While all of these companies boast considerable cash reserves, it is obvious the sharp decline in their market values will negatively affect their ability to continue funding future product development without some assistance from the government. The same applies to smaller companies, especially startups that have seen their access to seed and operating capital restricted by the tight credit market.

It would therefore seem rational that technology companies consider asking Congress for help. After all, the U.S. government should not rescue one economic offspring and let another suffer?

However, the industry must not rest its case for governmental assistance on a dubious argument for equitable treatment. It can hardly be truthfully said the high-tech market is facing a systemic problem that is in any way comparable to the structural crisis confronting financial companies, auto makers and the real estate market.

High-tech is hurting like the rest of the economy, but its problems are related more to weakness in consumer and corporate demand than a bad bout of financial mismanagement, imbalanced portfolio or restrictions on operating funds.

Many tech companies have enough cash to trundle along without a government handout.
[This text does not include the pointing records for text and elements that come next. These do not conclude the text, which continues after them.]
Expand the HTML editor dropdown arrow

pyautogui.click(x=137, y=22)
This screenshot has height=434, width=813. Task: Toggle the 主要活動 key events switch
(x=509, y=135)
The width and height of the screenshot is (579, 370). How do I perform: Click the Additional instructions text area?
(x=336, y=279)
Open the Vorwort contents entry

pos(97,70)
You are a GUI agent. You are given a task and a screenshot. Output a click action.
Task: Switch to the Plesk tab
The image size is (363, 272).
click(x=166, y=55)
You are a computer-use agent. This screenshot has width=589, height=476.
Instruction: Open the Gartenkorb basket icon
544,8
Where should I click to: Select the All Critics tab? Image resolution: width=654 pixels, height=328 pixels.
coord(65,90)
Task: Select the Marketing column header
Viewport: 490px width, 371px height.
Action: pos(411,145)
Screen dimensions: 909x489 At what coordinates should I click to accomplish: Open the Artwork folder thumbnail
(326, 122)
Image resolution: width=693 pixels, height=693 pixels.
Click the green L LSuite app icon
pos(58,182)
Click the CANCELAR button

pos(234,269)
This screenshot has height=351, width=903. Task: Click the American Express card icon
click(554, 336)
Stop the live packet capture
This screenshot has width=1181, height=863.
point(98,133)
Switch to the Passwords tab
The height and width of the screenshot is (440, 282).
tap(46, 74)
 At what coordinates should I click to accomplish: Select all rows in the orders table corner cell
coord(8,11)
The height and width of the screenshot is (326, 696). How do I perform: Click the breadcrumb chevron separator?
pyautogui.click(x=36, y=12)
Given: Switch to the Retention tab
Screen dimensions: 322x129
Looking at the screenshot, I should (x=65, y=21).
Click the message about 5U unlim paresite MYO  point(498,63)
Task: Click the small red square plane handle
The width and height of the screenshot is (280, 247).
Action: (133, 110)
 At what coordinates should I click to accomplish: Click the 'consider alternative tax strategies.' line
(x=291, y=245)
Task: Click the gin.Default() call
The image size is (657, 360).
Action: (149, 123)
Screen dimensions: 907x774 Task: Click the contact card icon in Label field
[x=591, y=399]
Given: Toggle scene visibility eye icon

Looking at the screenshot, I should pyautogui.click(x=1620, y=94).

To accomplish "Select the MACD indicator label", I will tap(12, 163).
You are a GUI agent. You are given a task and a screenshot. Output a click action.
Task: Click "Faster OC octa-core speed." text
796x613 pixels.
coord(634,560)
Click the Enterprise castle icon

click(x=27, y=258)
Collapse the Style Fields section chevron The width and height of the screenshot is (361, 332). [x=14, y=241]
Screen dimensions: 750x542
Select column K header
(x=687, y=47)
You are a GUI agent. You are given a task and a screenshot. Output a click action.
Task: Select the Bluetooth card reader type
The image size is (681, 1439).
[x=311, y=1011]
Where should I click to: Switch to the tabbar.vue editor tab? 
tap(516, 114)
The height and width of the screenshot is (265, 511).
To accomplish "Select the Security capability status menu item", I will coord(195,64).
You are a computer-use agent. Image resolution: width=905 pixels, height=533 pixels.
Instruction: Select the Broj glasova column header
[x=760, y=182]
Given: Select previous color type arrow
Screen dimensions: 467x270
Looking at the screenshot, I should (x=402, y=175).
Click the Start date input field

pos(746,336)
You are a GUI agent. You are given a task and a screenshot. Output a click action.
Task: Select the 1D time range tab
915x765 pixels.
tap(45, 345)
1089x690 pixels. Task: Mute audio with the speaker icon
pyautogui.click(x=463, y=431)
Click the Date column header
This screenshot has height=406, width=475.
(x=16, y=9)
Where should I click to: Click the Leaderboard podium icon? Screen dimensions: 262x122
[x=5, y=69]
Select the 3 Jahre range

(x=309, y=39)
When the industry was in bad shape at the beginning of the decade, company executives swiftly shuttered unprofitable plants and divisions, consolidated operations across the globe and implemented various cost cutting and productivity-boosting measures.

In order to ensure the general economy can continue to benefit from the high-tech sector's ability to introduce productivity enhancement, any new economic incentive package must include funds for extensive R&D activities. Such a move will encourage innovation and foster the introduction of new high-tech products, improve manufacturing efficiency and propel markets on a more solid footing for years to come.

Government agencies like the Defense Advanced Research Projects Agency can, as they have in the past, help lead the way. We were pleased to see that the agency has awarded a contract for industry research on next-generation MRAM technology. That's a good start.

Certainly, the benefits won't be immediate. On a long-term basis, however, funding basic technology R&D and fostering an environment for product innovation and process improvements will provide a more lasting boost to the economy than a direct cash injection.